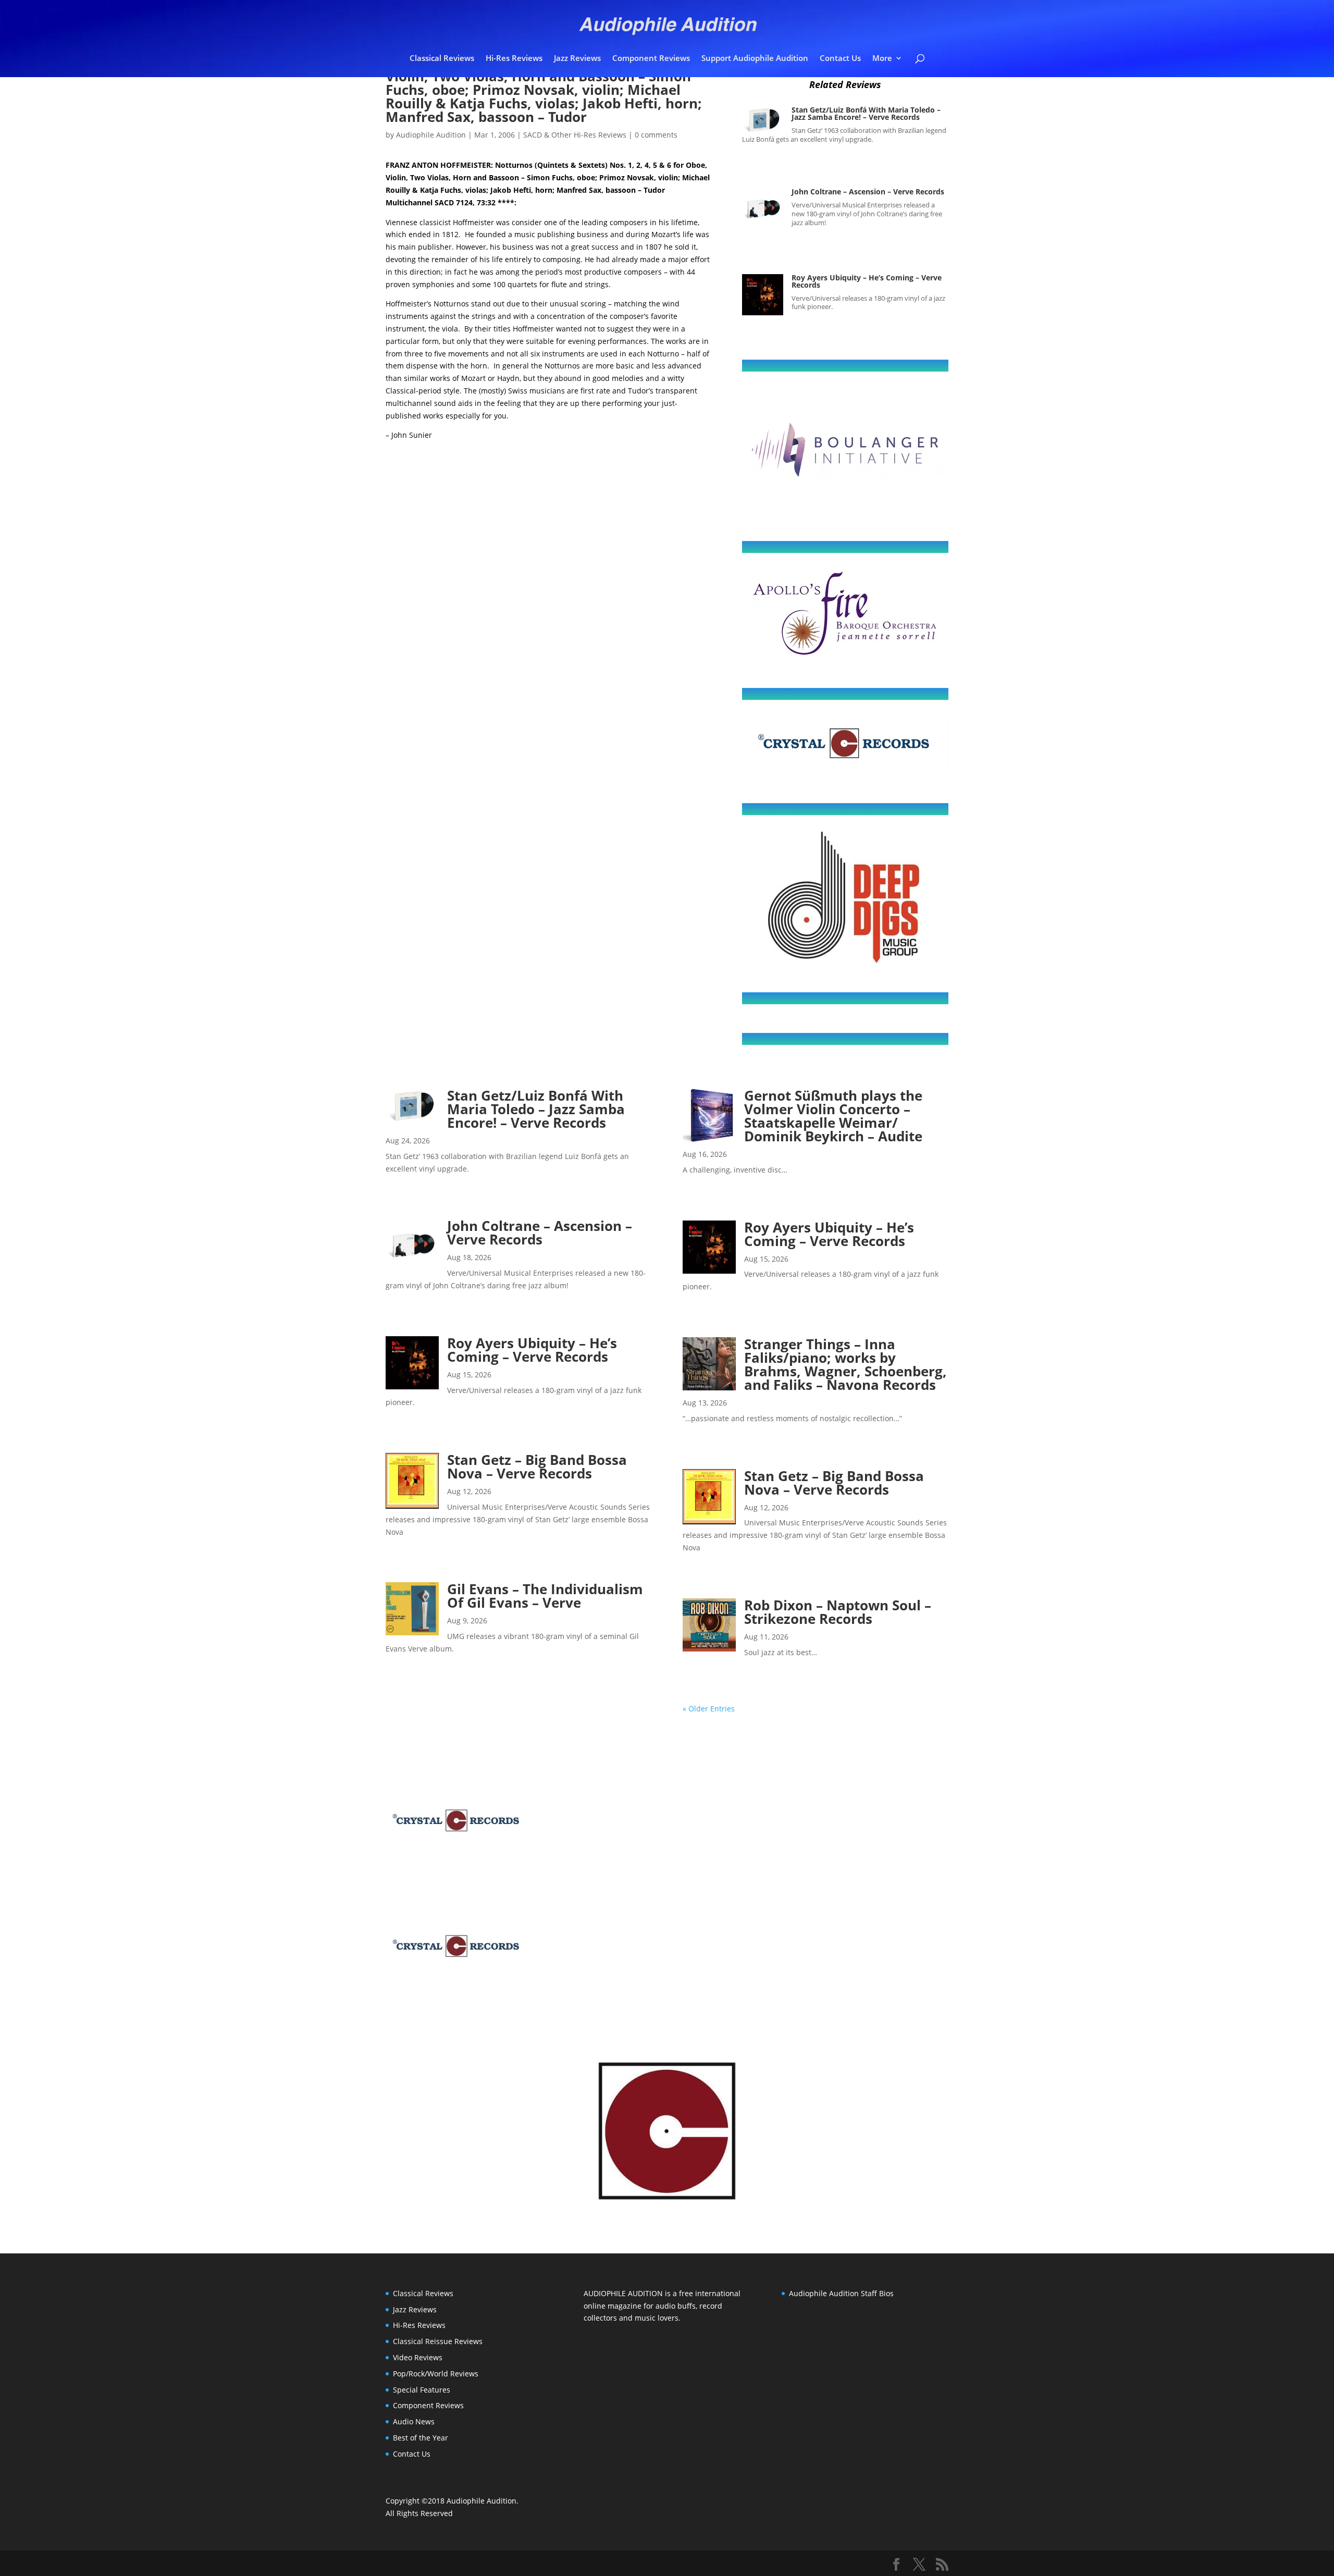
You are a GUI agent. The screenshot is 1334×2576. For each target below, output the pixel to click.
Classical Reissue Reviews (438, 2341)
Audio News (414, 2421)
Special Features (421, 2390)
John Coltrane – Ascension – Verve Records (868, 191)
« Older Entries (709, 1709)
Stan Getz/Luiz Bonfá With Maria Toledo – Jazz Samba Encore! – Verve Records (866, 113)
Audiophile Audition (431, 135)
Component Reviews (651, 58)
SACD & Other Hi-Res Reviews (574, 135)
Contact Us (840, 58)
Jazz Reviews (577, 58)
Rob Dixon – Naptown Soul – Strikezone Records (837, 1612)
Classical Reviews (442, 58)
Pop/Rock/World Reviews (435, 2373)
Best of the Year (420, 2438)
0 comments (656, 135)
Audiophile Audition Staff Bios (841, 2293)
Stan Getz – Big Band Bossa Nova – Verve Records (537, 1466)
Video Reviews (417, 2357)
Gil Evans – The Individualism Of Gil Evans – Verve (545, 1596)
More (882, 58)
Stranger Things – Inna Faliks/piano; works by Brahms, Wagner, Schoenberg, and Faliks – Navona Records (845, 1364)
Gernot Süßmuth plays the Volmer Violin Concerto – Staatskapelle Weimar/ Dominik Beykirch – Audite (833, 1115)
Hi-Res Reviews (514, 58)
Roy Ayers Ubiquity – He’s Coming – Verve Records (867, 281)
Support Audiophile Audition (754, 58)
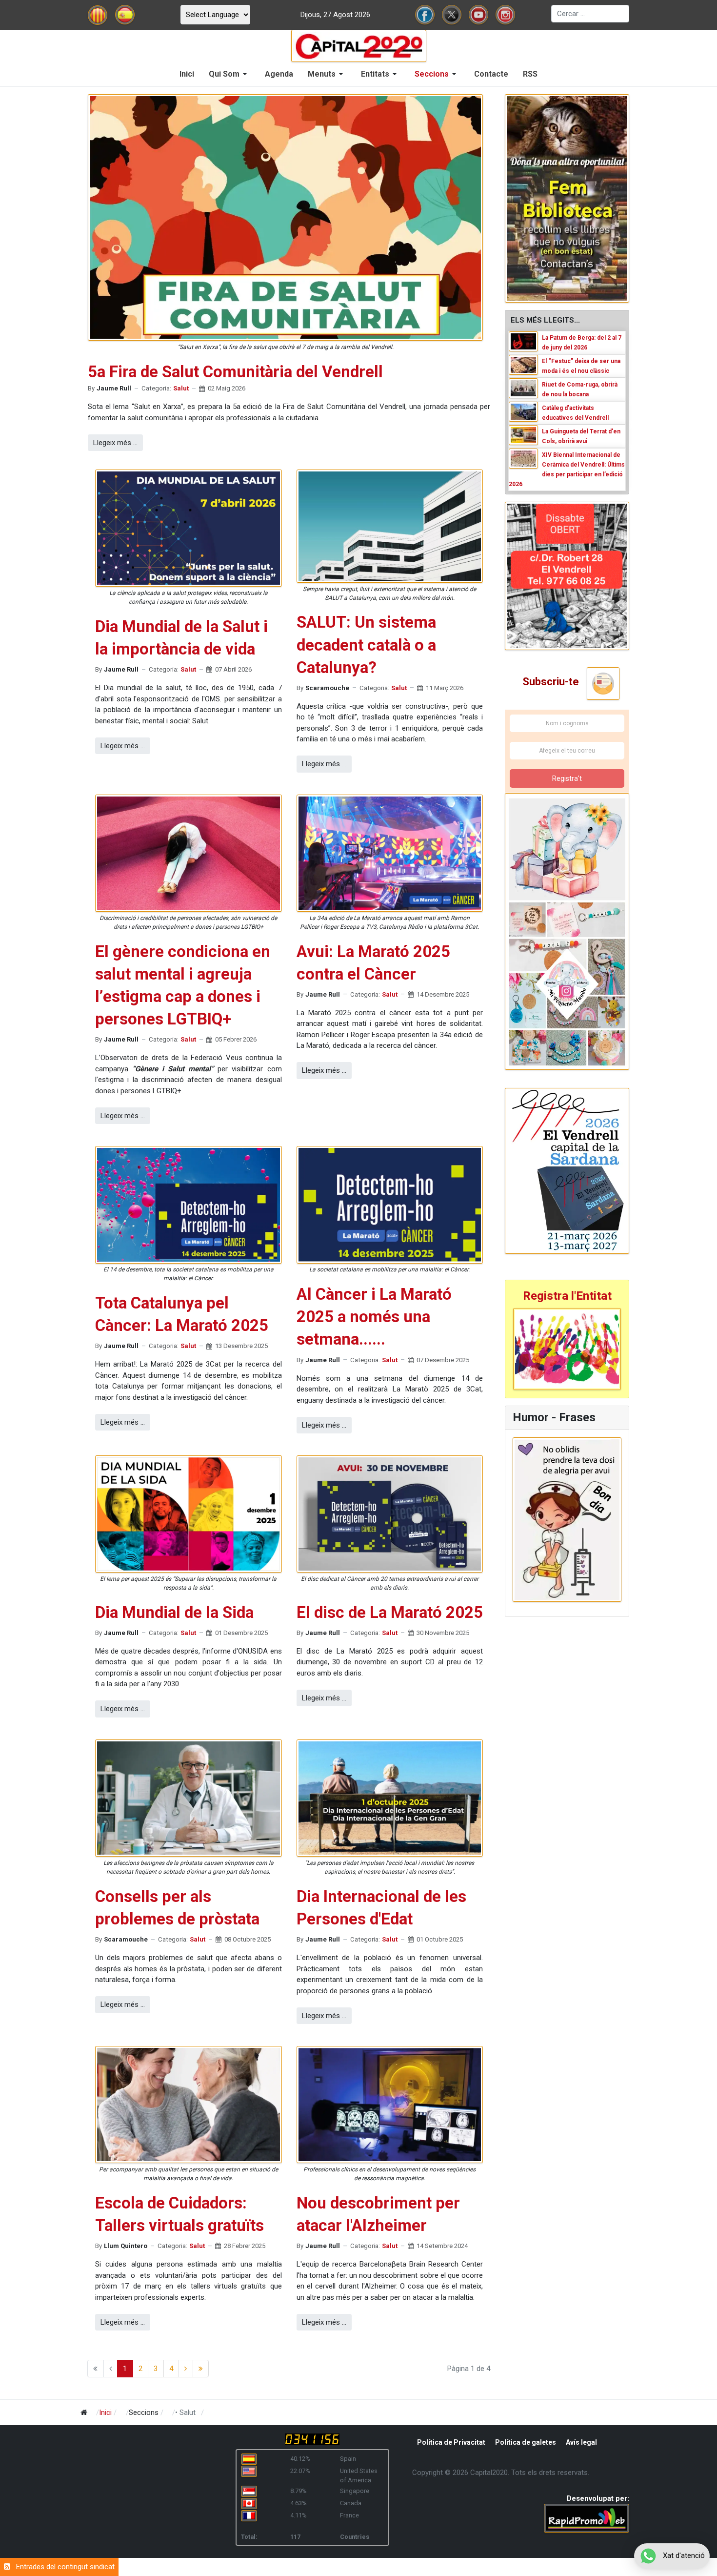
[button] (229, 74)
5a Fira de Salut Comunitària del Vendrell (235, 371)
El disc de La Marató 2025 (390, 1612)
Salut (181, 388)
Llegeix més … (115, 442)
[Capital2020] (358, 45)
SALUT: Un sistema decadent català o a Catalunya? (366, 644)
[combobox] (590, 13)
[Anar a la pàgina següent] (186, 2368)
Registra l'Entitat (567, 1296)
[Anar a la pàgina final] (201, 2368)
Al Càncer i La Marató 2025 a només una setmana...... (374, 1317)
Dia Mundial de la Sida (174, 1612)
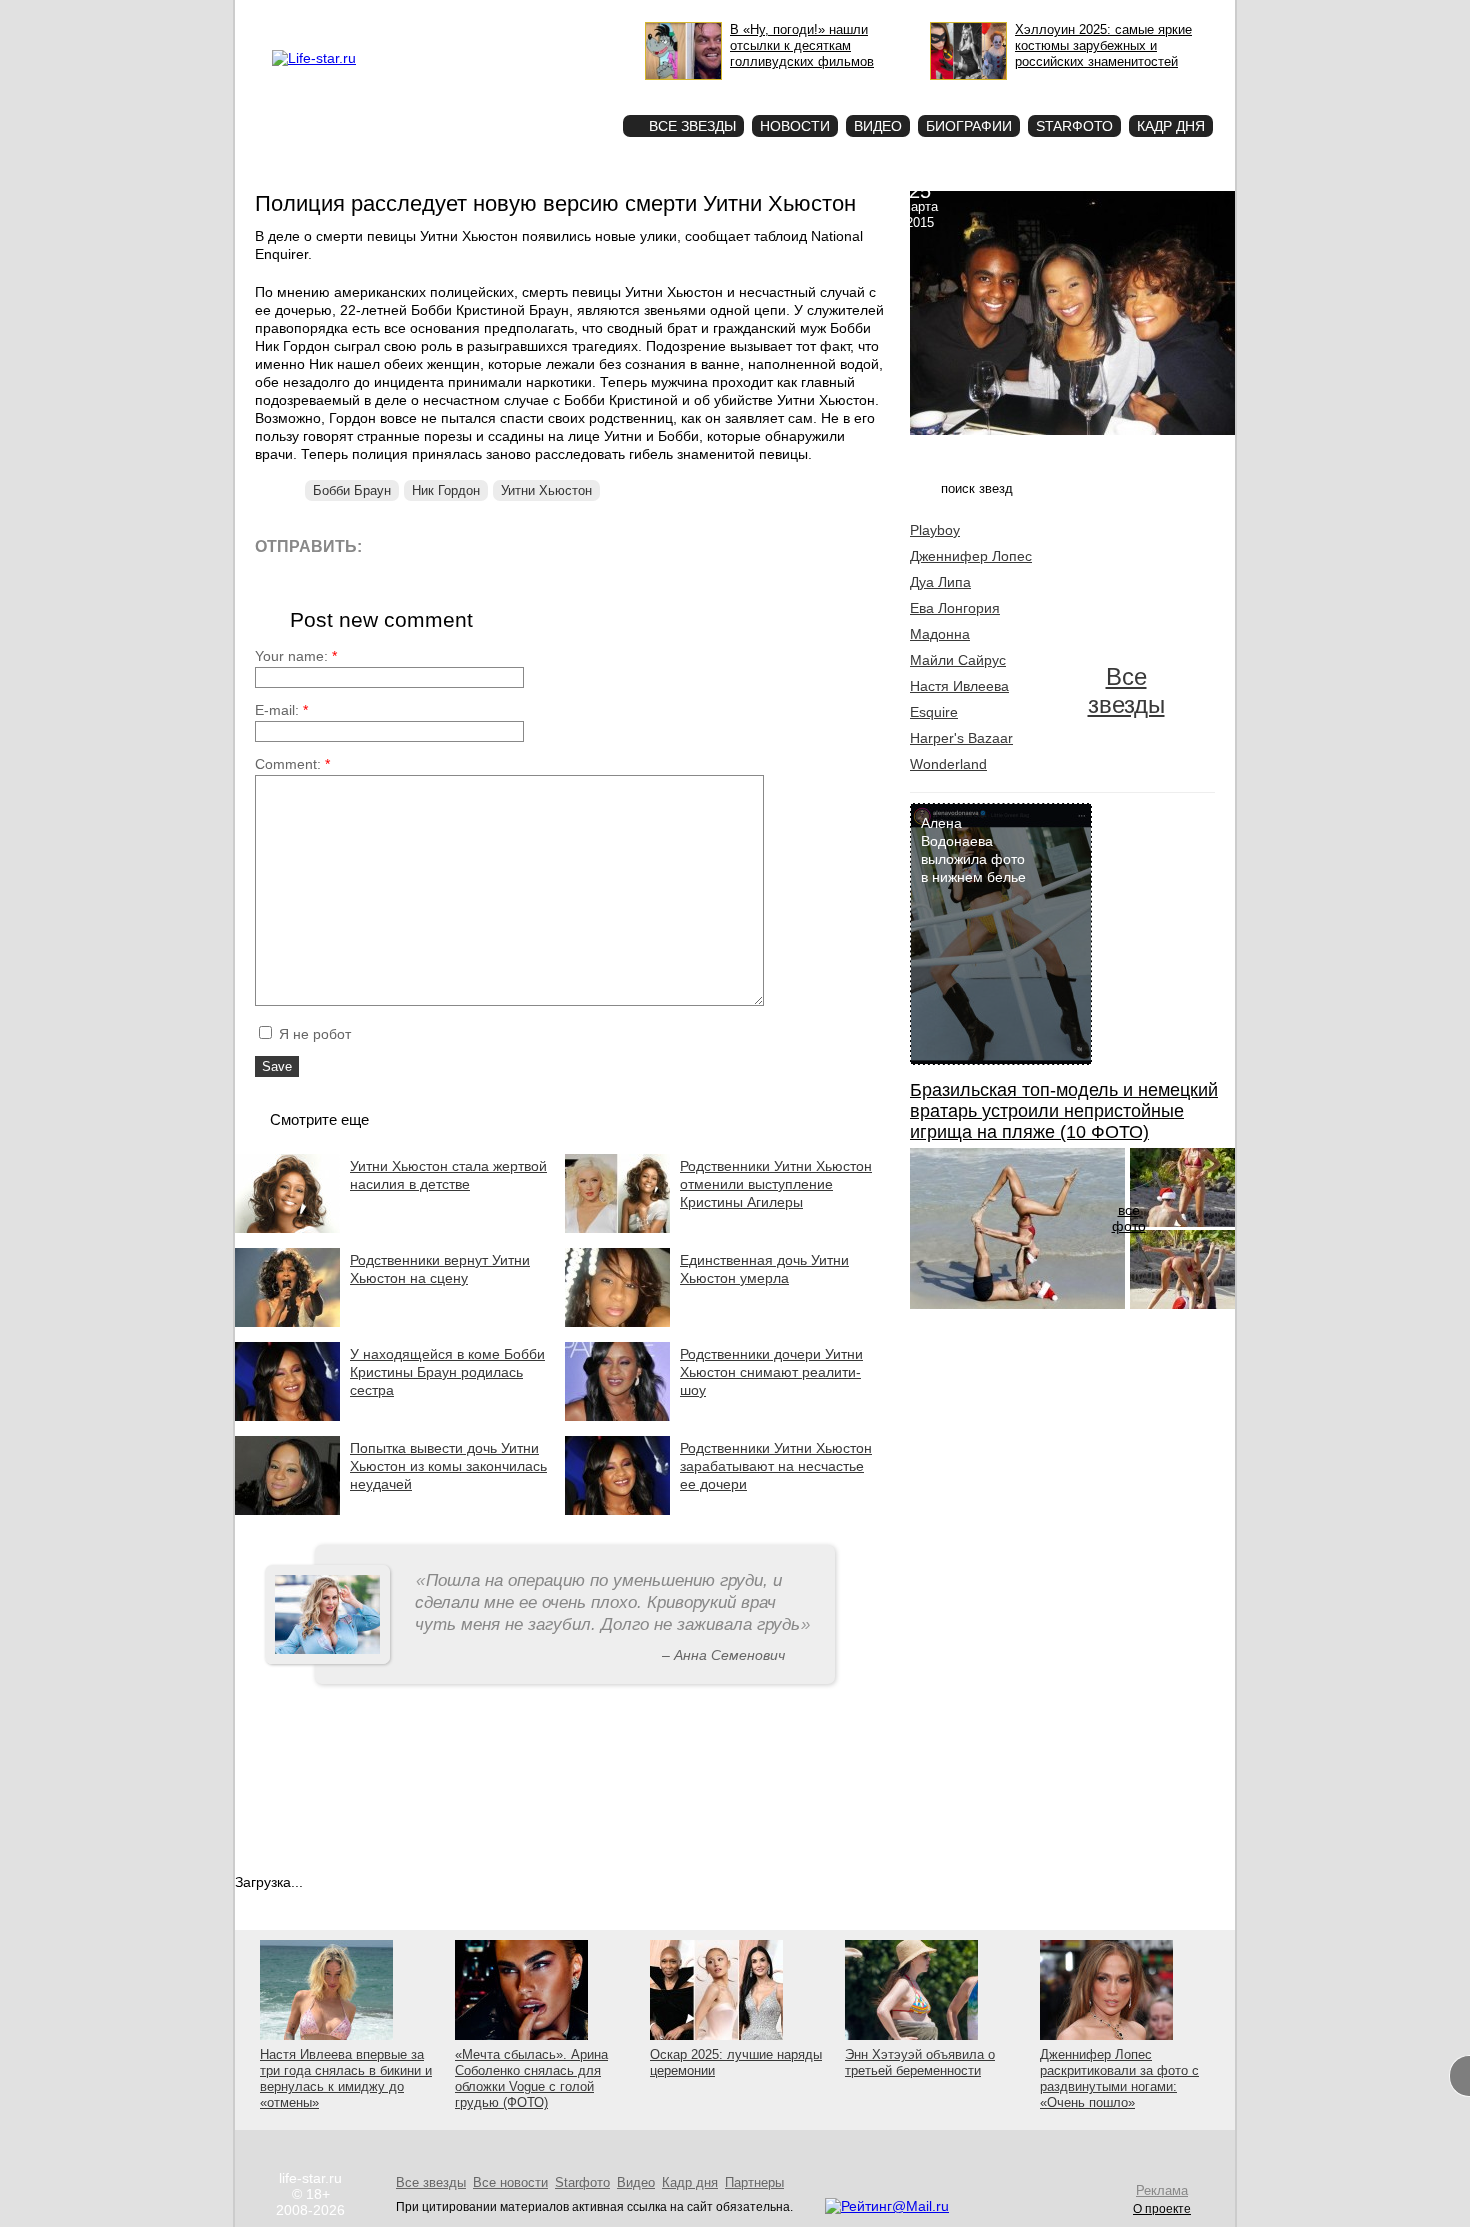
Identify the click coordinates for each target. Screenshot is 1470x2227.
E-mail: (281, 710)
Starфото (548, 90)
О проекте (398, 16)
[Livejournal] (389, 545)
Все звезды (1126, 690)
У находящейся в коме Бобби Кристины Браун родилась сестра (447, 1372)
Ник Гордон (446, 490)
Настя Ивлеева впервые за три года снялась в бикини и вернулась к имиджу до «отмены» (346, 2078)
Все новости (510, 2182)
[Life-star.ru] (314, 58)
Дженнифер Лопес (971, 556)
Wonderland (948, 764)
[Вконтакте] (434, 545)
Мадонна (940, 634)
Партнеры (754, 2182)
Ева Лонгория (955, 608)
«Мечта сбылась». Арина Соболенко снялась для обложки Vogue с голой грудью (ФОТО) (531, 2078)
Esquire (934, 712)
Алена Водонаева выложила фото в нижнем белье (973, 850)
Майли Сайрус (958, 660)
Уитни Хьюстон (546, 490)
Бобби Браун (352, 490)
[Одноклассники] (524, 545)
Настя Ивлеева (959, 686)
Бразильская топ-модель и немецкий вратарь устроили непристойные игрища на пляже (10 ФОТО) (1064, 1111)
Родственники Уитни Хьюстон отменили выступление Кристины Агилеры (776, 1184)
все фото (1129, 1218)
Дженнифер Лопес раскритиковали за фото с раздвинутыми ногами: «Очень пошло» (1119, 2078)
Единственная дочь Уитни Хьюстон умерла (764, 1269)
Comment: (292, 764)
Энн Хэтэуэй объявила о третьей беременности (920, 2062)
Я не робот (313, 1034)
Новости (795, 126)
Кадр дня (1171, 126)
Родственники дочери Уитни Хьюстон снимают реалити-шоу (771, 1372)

**DESCRIPTION OF THE TASK**. Using the entries above, restate word for word every line from the one that contains "Единственная дочь Уитни" through the last.

**TASK OUTPUT**.
Единственная дочь Уитни Хьюстон умерла (764, 1269)
Comment: (292, 764)
Энн Хэтэуэй объявила о третьей беременности (920, 2062)
Я не робот (313, 1034)
Новости (795, 126)
Кадр дня (1171, 126)
Родственники дочери Уитни Хьюстон снимают реалити-шоу (771, 1372)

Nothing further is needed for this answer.